- Theatrical release poster
- Directed by: Cy Endfield
- Screenplay by: Cy Endfield
- Based on: A Child in the House by Janet McNeill
- Produced by: Benjamin Fisz
- Starring: Phyllis Calvert Eric Portman Stanley Baker
- Cinematography: Otto Heller
- Edited by: Charles Hasse
- Music by: Mario Nascimbene
- Production companies: Laureate Golden Era Film Distributors
- Distributed by: Eros Films (UK)
- Release dates: 14 August 1956 (London, UK);
- Running time: 90 minutes
- Country: United Kingdom
- Language: English

= Child in the House =

1956 British film by Cy Endfield

Child in the House is a 1956 British drama film directed and written by Cy Endfield and starring Phyllis Calvert, Eric Portman and Stanley Baker. It is based on the 1955 novel A Child in the House by Janet McNeill. A girl struggles to cope with her uncaring relatives.

== Plot ==
Elizabeth Lorimer is an 11-year-old girl being temporarily looked after by her wealthy aunt and uncle. Her mother is in hospital and her criminal father Stephen is allegedly out of the country, but is in fact hiding in London on the run from the police. Stephen secretly meets with Elizabeth, making her promise not to tell anyone where he is. Elizabeth is tricked by her aunt into revealing Stephen's location, and he gives himself up.

== Cast ==
- Phyllis Calvert as Evelyn Acheson
- Eric Portman as Henry Acheson
- Stanley Baker as Stephen Lorimer
- Mandy Miller as Elizabeth Lorimer
- Dora Bryan as Cassie
- Joan Hickson as Cook
- Victor Maddern as Bert
- Percy Herbert as Detective Sergeant Taylor
- Joan Benham as Vera McNally
- Martin Miller as Professor Topolski
- Christopher Toyne as Peter McNally
- Molly Urquhart as Mrs Parsons
- Bruce Beeby as Constable Jennings
- Peter Burton as Howard Forbes
- Maggie Smith as party guest (screen debut, uncredited)
- Alfie Bass as ticket collector

==Production==
It was the first of several collaborations between Stanley Baker and Cy Endfield.
==Critical reception==
Kine Weekly said "Polished an appealing domestric melodrama, set in Belgravia. The distinguished adult players admirably support the young star, the dialogue is crisp and the staging impressive. ... The picture contains much more than that which meets the eye, but neither its child nor its feminine psychology is permitted to soar above the masses' heads."

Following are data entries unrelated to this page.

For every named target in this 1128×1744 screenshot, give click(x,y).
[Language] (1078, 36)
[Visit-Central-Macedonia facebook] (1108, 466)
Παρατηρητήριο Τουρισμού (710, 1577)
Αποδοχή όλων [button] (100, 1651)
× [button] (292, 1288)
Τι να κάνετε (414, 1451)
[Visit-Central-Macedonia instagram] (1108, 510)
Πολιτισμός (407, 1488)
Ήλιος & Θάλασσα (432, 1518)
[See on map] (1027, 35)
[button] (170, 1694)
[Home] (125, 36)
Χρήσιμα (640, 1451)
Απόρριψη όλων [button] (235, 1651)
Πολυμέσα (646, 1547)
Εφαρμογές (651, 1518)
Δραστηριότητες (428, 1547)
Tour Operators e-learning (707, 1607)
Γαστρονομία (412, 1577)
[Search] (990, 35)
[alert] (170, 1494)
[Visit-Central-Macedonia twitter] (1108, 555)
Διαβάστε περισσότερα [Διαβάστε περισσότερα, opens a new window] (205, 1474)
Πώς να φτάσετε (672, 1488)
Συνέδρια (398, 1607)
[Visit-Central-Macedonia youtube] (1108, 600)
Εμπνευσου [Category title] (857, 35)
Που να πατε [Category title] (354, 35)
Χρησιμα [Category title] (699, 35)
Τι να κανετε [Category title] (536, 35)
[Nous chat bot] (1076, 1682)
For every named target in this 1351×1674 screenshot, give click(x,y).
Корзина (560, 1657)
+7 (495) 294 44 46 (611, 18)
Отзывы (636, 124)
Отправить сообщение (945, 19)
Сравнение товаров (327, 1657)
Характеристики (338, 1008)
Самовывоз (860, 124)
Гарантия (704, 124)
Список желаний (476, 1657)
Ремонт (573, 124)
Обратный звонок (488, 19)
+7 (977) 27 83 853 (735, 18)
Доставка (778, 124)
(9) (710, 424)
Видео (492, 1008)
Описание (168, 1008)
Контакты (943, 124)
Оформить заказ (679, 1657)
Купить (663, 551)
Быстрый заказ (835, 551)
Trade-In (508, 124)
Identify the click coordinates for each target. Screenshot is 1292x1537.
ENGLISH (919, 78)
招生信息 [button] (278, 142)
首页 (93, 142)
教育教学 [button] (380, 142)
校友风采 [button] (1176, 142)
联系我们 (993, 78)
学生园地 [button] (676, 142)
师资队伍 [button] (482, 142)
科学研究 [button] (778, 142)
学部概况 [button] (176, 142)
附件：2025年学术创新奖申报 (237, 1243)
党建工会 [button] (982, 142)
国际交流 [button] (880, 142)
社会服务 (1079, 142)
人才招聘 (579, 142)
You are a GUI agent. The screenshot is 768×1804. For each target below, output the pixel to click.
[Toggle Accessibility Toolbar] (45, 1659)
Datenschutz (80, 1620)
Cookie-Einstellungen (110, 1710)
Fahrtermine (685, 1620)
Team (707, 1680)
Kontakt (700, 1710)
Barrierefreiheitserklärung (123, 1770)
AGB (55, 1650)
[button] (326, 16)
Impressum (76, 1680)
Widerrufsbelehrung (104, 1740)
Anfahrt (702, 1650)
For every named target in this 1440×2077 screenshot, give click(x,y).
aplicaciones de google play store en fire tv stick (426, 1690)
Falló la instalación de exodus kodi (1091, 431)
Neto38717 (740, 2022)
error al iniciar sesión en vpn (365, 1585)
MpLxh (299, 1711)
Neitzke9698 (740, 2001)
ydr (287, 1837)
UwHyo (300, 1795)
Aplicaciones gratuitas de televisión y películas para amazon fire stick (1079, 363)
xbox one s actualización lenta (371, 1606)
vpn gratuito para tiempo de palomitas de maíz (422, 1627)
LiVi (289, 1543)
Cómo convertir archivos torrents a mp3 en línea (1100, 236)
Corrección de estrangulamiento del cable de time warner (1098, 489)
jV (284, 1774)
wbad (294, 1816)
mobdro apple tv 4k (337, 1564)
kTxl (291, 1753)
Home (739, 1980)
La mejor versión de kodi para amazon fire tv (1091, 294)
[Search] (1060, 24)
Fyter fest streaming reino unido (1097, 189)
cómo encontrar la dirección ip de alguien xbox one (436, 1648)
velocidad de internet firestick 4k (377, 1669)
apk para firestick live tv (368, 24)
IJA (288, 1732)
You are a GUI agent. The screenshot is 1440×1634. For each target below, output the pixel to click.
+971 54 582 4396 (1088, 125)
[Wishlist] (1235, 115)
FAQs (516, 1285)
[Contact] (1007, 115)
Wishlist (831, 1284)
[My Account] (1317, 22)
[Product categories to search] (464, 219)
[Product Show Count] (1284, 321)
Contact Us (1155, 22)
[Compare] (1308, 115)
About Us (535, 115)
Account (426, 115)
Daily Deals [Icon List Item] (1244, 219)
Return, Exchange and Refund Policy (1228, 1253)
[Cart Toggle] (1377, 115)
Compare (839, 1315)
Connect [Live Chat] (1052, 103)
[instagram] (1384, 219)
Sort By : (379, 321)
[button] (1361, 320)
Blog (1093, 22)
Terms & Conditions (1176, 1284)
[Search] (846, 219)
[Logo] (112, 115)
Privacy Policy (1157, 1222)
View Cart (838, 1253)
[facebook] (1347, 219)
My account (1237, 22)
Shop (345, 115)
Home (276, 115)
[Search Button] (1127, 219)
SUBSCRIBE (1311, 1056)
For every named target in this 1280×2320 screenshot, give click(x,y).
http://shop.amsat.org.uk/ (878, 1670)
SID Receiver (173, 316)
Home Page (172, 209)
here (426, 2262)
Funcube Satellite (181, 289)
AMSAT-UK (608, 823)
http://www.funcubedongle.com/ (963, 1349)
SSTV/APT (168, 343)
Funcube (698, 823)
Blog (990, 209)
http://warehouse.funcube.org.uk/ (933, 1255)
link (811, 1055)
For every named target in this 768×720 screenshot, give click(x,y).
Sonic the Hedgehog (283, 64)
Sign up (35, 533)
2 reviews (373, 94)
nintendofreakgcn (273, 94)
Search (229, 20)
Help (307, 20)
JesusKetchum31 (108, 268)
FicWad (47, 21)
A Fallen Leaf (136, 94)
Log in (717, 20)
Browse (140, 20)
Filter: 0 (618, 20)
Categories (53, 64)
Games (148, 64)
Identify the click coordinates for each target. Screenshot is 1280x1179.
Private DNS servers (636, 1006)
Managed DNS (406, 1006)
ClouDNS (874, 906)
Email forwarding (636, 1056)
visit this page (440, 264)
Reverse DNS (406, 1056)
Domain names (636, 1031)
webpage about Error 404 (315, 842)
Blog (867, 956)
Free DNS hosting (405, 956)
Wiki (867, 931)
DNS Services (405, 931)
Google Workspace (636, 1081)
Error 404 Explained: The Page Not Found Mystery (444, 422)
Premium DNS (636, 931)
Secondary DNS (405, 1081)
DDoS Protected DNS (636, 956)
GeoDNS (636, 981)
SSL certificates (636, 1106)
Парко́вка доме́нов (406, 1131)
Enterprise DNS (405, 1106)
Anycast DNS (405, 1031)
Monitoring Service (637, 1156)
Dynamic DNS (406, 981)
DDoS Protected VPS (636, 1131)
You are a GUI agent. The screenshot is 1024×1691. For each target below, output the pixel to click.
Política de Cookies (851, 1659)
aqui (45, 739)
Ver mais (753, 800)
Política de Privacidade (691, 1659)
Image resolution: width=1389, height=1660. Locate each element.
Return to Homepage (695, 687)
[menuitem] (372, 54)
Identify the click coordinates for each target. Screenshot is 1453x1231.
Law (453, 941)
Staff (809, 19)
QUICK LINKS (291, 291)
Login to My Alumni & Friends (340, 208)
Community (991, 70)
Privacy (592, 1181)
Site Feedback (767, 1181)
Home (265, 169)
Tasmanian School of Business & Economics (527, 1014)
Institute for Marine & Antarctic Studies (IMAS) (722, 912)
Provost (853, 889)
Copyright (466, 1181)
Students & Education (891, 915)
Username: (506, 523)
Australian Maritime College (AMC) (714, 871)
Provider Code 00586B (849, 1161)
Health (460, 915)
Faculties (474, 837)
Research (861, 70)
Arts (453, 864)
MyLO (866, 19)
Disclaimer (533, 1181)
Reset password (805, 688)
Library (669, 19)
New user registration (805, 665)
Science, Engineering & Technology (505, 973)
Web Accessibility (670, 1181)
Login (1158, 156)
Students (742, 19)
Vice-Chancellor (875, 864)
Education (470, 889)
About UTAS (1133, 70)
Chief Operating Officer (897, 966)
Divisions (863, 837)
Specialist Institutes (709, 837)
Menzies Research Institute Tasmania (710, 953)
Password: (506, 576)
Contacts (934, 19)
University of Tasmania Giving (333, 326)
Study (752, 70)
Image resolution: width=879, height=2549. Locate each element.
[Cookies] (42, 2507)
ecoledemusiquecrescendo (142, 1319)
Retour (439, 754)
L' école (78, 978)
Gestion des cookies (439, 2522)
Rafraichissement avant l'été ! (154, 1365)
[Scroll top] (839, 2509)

Variety said "With a minium of dialog, Mandy [Miller] arouses sympathy for the forlorn defiant child. Phyllis Calvert subtly conveys the underlying malice behind the aunt's apparent solitide. Eric Portman is wasted as her husband, with little to do but offer frigid politeness to his wife, and mute alliance with the youngster. Stanley Baker makes a mixed personality of the crooked father, his characterization being more realistic in the later reels when he is on the run. Dora Bryan brings a breath of cockney joyousness to the role of the sympathetic housemaid, livening the otherwise stilted atmosphere."

In British Sound Films: The Studio Years 1928–1959 David Quinlan rated the film as "average", writing: "Standard weepie with stars uneasily cast."

Leslie Halliwell said: "Modest family drama of the novelette type in which adult problems are put right by the wisdom of a child."

TV Guide called the film a "calculated tearjerker".

The Radio Times wrote "good for a tear or two, though Portman and Calvert are rather oddly cast."